■ **THE PROBLEM**
Everything in the records should be repeated exactly.

■ **RECORDED INFORMATION**
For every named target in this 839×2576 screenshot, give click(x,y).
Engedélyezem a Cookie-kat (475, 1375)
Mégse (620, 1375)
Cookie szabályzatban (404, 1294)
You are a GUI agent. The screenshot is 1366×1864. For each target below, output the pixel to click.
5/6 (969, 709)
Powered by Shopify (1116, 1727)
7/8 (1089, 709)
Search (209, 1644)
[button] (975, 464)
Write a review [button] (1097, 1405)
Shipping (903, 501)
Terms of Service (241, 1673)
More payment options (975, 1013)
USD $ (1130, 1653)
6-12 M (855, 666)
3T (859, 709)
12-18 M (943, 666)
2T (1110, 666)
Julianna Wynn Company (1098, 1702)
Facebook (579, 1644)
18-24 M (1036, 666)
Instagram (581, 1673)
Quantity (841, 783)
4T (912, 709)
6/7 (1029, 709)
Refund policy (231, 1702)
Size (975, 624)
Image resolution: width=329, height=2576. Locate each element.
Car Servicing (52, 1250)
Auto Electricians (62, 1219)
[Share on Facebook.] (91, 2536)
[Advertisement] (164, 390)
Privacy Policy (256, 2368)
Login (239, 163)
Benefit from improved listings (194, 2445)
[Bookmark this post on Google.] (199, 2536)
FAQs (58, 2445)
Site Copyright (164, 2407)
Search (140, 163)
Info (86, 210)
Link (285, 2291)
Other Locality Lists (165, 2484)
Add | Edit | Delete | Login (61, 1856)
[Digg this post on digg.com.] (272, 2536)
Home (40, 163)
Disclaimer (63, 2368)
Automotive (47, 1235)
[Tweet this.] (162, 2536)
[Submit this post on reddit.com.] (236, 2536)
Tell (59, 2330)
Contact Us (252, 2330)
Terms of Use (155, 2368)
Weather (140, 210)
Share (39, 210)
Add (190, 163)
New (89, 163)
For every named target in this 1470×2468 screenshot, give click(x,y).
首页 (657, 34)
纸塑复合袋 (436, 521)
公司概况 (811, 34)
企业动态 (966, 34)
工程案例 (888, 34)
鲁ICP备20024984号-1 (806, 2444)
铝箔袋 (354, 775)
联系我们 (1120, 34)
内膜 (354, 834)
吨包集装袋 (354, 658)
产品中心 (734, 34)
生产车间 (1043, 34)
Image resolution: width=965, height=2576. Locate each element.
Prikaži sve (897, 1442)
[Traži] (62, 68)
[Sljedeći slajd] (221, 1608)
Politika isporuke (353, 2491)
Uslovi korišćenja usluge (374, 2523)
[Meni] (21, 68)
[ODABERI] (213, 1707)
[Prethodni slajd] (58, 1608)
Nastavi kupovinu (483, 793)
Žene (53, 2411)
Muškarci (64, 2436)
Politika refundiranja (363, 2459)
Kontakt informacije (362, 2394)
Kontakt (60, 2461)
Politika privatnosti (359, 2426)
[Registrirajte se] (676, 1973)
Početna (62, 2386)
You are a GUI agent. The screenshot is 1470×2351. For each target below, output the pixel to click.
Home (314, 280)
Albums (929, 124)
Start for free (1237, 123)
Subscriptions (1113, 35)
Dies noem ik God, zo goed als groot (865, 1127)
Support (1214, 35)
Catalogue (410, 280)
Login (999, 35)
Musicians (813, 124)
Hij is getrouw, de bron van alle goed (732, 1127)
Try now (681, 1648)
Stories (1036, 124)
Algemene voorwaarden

■ **TASK RESPONSE**
For every named target in this 839×2576 screenshot, give click(x,y).
Engedélyezem a Cookie-kat (475, 1375)
Mégse (620, 1375)
Cookie szabályzatban (404, 1294)
You are a GUI agent. The screenshot is 1366×1864. For each target below, output the pixel to click.
5/6 (969, 709)
Powered by Shopify (1116, 1727)
7/8 (1089, 709)
Search (209, 1644)
[button] (975, 464)
Write a review [button] (1097, 1405)
Shipping (903, 501)
Terms of Service (241, 1673)
More payment options (975, 1013)
USD $ (1130, 1653)
6-12 M (855, 666)
3T (859, 709)
12-18 M (943, 666)
2T (1110, 666)
Julianna Wynn Company (1098, 1702)
Facebook (579, 1644)
18-24 M (1036, 666)
Instagram (581, 1673)
Quantity (841, 783)
4T (912, 709)
6/7 (1029, 709)
Refund policy (231, 1702)
Size (975, 624)
Image resolution: width=329, height=2576. Locate each element.
Car Servicing (52, 1250)
Auto Electricians (62, 1219)
[Share on Facebook.] (91, 2536)
[Advertisement] (164, 390)
Privacy Policy (256, 2368)
Login (239, 163)
Benefit from improved listings (194, 2445)
[Bookmark this post on Google.] (199, 2536)
FAQs (58, 2445)
Site Copyright (164, 2407)
Search (140, 163)
Info (86, 210)
Link (285, 2291)
Other Locality Lists (165, 2484)
Add | Edit | Delete | Login (61, 1856)
[Digg this post on digg.com.] (272, 2536)
Home (40, 163)
Disclaimer (63, 2368)
Automotive (47, 1235)
[Tweet this.] (162, 2536)
[Submit this post on reddit.com.] (236, 2536)
Tell (59, 2330)
Contact Us (252, 2330)
Terms of Use (155, 2368)
Weather (140, 210)
Share (39, 210)
Add (190, 163)
New (89, 163)
For every named target in this 1470×2468 screenshot, give click(x,y).
首页 (657, 34)
纸塑复合袋 (436, 521)
公司概况 (811, 34)
企业动态 (966, 34)
工程案例 (888, 34)
鲁ICP备20024984号-1 (806, 2444)
铝箔袋 (354, 775)
联系我们 (1120, 34)
内膜 (354, 834)
吨包集装袋 (354, 658)
产品中心 (734, 34)
生产车间 (1043, 34)
Image resolution: width=965, height=2576. Locate each element.
Prikaži sve (897, 1442)
[Traži] (62, 68)
[Sljedeći slajd] (221, 1608)
Politika isporuke (353, 2491)
Uslovi korišćenja usluge (374, 2523)
[Meni] (21, 68)
[ODABERI] (213, 1707)
[Prethodni slajd] (58, 1608)
Nastavi kupovinu (483, 793)
Žene (53, 2411)
Muškarci (64, 2436)
Politika refundiranja (363, 2459)
Kontakt informacije (362, 2394)
Kontakt (60, 2461)
Politika privatnosti (359, 2426)
[Registrirajte se] (676, 1973)
Početna (62, 2386)
You are a GUI agent. The screenshot is 1470×2351. For each target below, output the pixel to click.
Home (314, 280)
Albums (929, 124)
Start for free (1237, 123)
Subscriptions (1113, 35)
Dies noem ik God, zo goed als groot (865, 1127)
Support (1214, 35)
Catalogue (410, 280)
Login (999, 35)
Musicians (813, 124)
Hij is getrouw, de bron van alle goed (732, 1127)
Try now (681, 1648)
Stories (1036, 124)
Algemene voorwaarden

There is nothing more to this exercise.